As commented by @Dave and as probably pointed out many times on CV (e.g. here and here), you shouldn't worry about the marginal ("overall") distribution of the response, but the conditional distribution (which you have, by looking at the histogram of the residuals).
Depending on what you're doing, you might not even need to worry about the non-Normality in the residuals/conditional distribution. Linear models (including LMM) are pretty robust to moderate amounts of non-Normality. That said, if you are modeling responses on a 0-1 scale, you might want to worry about issues like nonlinearity, ceiling effects (i.e. what happens when relative recall gets close to a boundary at 1?), and heteroscedasticity, all of which are potentially bigger issues than the mere lack of Normality in the residuals.

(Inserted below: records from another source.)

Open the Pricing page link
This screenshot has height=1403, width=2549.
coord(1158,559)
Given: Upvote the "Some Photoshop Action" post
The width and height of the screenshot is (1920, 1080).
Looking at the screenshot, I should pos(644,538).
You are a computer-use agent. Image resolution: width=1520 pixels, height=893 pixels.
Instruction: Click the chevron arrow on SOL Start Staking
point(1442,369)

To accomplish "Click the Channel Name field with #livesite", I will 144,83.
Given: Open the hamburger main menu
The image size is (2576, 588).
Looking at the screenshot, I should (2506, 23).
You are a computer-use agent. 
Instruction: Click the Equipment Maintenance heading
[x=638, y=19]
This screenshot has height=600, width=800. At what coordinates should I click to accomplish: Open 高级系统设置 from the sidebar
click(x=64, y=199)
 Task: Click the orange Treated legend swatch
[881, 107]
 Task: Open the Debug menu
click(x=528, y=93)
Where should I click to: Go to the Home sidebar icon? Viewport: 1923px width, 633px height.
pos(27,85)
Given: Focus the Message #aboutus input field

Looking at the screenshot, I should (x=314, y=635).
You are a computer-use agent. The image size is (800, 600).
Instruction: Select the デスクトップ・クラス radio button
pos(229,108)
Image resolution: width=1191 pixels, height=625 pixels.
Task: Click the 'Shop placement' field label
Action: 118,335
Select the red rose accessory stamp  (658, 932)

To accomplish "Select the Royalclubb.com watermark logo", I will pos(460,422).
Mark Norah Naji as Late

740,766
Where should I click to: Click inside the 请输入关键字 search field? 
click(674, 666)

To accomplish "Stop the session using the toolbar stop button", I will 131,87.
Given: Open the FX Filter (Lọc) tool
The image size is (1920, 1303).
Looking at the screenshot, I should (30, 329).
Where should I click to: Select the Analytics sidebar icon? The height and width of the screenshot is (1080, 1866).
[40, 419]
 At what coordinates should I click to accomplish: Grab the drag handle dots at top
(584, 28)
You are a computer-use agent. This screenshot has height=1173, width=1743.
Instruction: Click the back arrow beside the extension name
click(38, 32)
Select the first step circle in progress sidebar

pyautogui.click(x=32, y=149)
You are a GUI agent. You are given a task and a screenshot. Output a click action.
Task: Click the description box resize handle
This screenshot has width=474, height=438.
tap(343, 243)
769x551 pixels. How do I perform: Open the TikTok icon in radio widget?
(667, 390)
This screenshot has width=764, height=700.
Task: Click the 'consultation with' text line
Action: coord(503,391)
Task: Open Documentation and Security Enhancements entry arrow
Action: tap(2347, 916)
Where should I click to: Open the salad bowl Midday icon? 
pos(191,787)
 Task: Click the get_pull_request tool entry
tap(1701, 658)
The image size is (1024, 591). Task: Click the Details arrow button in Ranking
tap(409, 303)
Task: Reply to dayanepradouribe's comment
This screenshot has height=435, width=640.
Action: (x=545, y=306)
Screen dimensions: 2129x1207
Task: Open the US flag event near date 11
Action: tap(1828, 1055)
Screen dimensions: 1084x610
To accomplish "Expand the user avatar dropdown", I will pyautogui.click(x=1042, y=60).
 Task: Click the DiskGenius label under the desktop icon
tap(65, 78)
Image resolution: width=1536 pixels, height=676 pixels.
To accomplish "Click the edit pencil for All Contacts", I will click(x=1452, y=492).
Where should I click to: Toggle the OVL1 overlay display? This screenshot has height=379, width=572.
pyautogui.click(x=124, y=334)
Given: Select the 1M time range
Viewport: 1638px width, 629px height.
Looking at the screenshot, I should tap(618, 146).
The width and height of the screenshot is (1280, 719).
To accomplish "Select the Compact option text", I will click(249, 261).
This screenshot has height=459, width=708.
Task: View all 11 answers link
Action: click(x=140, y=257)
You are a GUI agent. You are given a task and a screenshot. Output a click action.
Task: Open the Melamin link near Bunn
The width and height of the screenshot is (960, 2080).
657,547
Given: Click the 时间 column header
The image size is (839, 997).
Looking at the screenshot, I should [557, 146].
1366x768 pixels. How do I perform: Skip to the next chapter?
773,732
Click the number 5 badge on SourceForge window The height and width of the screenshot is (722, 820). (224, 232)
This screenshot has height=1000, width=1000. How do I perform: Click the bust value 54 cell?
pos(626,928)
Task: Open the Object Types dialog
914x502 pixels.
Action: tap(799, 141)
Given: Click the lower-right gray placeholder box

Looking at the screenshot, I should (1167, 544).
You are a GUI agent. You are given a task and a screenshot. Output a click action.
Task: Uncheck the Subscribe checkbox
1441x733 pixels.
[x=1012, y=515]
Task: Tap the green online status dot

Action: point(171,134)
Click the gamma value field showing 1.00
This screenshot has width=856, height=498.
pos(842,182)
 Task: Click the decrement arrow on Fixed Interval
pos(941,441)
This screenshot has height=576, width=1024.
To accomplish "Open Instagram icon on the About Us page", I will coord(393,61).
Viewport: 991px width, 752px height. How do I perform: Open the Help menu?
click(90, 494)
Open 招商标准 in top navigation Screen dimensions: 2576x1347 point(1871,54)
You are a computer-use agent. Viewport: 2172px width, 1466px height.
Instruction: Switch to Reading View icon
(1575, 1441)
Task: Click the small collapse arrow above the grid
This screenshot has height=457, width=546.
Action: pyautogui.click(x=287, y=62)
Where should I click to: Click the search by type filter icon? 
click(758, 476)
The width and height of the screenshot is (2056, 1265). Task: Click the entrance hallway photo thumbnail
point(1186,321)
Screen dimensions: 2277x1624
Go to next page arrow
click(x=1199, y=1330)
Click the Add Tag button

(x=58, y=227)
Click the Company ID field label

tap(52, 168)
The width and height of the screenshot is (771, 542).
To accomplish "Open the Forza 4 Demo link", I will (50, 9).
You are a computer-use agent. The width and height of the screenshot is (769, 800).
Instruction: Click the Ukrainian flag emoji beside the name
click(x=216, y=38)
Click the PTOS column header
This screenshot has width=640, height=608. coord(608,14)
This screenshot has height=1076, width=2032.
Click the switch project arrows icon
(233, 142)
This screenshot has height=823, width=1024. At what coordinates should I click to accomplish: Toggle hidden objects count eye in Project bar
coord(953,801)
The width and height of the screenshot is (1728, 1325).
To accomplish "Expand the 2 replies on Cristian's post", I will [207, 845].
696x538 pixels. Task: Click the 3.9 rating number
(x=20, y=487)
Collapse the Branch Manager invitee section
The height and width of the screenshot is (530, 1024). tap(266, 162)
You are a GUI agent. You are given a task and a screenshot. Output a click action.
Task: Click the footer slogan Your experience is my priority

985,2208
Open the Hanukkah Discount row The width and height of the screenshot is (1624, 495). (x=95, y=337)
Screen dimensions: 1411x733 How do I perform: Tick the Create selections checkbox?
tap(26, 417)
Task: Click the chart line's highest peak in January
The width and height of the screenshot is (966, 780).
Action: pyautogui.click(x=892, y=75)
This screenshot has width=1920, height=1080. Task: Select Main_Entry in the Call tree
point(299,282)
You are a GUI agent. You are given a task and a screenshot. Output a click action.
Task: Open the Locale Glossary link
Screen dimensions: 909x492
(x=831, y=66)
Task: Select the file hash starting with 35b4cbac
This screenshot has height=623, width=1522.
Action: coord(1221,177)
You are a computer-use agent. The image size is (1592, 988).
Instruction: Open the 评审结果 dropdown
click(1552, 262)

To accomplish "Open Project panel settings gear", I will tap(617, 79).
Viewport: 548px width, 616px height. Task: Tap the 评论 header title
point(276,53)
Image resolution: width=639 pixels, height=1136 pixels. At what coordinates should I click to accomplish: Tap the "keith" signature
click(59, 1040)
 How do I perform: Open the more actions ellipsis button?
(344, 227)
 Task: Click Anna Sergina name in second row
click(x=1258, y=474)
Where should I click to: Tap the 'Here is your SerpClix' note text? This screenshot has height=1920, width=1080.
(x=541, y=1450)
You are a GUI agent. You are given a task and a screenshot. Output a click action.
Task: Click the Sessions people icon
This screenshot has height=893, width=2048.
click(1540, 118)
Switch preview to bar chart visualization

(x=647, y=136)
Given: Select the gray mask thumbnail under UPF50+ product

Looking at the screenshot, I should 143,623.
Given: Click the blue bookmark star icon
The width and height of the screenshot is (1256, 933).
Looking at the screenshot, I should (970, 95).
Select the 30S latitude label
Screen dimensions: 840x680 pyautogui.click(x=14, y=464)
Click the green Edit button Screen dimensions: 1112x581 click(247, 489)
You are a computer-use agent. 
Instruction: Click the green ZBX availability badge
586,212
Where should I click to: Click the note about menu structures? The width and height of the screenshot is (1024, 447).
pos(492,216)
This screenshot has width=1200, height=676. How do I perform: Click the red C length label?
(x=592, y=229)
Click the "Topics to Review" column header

If relative recall is measured on a continuous (0,1) scale, and if there are no exact 0/1 values, it probably makes most sense to model it as a Beta distribution. (Also assuming that this is not a ratio with a known denominator, e.g. 5/17, in which case it's probably best to use a binomial model). There are several R packages that can fit mixed-effect beta models (glmmTMB
, brms
, mgcv
, INLA
, gamlss
).
For example, if the number of items offered to each subject in each category (i.e. the number of items making up the denominator of each computed relativerecall
observation) is stored as N
in the data set, then the model fit
model <- FUN(relativerecall ~ A*B + (1|subject),
data = df,
weights = N,
family=binomial)
where FUN
is either lme4::glmer
or glmmTMB::glmmTMB
, should work and should give nearly identical results. The weights
argument is important ...
If you have a significant number of exact-0 or exact-1 values (so many that "squeezing" slightly to get them off the boundary seems dicey) you'll need a zero-inflated or zero-one-inflated Beta mixed model, which limits your choices slightly further.